Despite official denials, a partial picture of what happened to the Rohingya exists largely because news organizations, and especially Reuters, have documented it. In 2014, Reuters won a Pulitzer Prize for exposing the human trafficking networks that caused a regional migration crisis and killed thousands of people. After elections in 2015, their Yangon bureau expanded while others were in retreat, posturing them on the frontline as the current crisis unfolded. Their reporting may have helped corner the army into a rare admission of the existence of a mass grave bearing 10 Rohingya bodies.

The two reporters now facing 14-year prison sentences were recently hired by Reuters, plucked from jobs at local newspapers. Friends and colleagues say Wa Lone, 31, is known for his kindness and love of literature; he has written a children’s book, and devoted much of his spare time to charity work benefiting orphans. Kyaw Soe Oo, 27, is a Buddhist who grew up in Rakhine state, ground zero of the Rohingya crisis. He reports impartially on the ethnic and religious conflicts that ripped apart his hometown. In another nation they’d be seen as heroes, not criminals.

Read more: ‘It’s Dangerous to Write the Truth.’ Journalists Fear the End of Press Freedom in Myanmar

“It is entirely clear that they are innocent,” Stephen J. Adler, president and editor-in-chief of Reuters, said in a recent statement, calling their arrest “an egregious attack on press freedom.” Reuters, the U.S. government, the E.U. and the U.N. all called for the pair’s release, but they still spent more than a month behind bars. The case has had a chilling effect on other journalists, who fear they may be next. “But we should not stop doing what we always do,” says Aung Naing Soe, a Burmese photojournalist who himself was recently jailed two months for flying a drone near the Parliament. Even though, he adds, “we don’t know what will happen tomorrow.”

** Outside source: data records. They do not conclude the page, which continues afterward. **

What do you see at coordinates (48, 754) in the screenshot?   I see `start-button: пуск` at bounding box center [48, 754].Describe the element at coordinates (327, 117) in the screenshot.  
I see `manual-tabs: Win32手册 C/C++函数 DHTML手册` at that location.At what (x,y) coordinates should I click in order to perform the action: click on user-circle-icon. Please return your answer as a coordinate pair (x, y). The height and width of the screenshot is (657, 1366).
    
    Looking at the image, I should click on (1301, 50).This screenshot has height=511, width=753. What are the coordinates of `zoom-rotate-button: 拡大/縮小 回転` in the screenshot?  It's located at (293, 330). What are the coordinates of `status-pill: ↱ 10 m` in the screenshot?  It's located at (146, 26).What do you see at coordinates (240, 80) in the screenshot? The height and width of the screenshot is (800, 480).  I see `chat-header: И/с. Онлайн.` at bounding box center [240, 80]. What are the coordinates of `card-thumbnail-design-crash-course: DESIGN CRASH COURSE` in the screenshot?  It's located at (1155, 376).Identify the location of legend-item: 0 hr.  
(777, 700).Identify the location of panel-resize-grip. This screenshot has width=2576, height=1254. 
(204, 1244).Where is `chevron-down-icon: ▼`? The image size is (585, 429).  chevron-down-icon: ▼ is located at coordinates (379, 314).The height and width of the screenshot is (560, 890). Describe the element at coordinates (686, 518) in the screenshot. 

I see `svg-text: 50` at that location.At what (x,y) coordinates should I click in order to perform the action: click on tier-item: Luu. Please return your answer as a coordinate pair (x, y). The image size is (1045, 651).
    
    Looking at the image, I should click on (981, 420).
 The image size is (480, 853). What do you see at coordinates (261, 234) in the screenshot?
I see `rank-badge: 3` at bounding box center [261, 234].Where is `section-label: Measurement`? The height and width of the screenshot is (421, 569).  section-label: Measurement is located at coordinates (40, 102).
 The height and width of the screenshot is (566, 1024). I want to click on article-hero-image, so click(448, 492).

Myanmar’s Official Secrets Act is a colonial-era law that criminalizes the intention to share anything the government wants to conceal. A senior member of the ruling party has suggested Wa Lone and Kyaw Soe Oo may have been entrapped; the defendants told family members they were apprehended moments after the police who invited them for dinner handed over documents believed to be related to security operations in Rakhine. In a country transitioning from dictatorship to democracy, with little protection for either journalists who expose state crimes or for whistleblowers, Reuters tested the waters. They appear to be unsafe.

Myanmar is a place where ugly realities are often derided as “fake news,” and the credibility of trusted institutions is under attack. Suu Kyi said in September that a “huge iceberg of misinformation” was exacerbating the crisis. The country’s state-run newspaper has published op-eds accusing international media of colluding with terrorists. Yanghee Lee, the U.N. Special Rapporteur on Human Rights in Myanmar, was barred last month from entering the country because her assessments were seen as “biased and unfair.” She called the move a strong indication the government is hiding “something terribly awful.”

Myanmar and Bangladesh have agreed to soon begin returning hundreds of thousands of Rohingya refugees to Rakhine, despite warnings from human rights groups and U.N. agencies that it’s too soon. If the process resumes, after it was postponed Tuesday amid clear opposition from refugees, they’ll be sent back into a black hole where aid is restricted, U.N. specialists and journalists are barred, and at least one mass grave has been found. Whatever happens in that void, Myanmar authorities don’t want anyone to see it.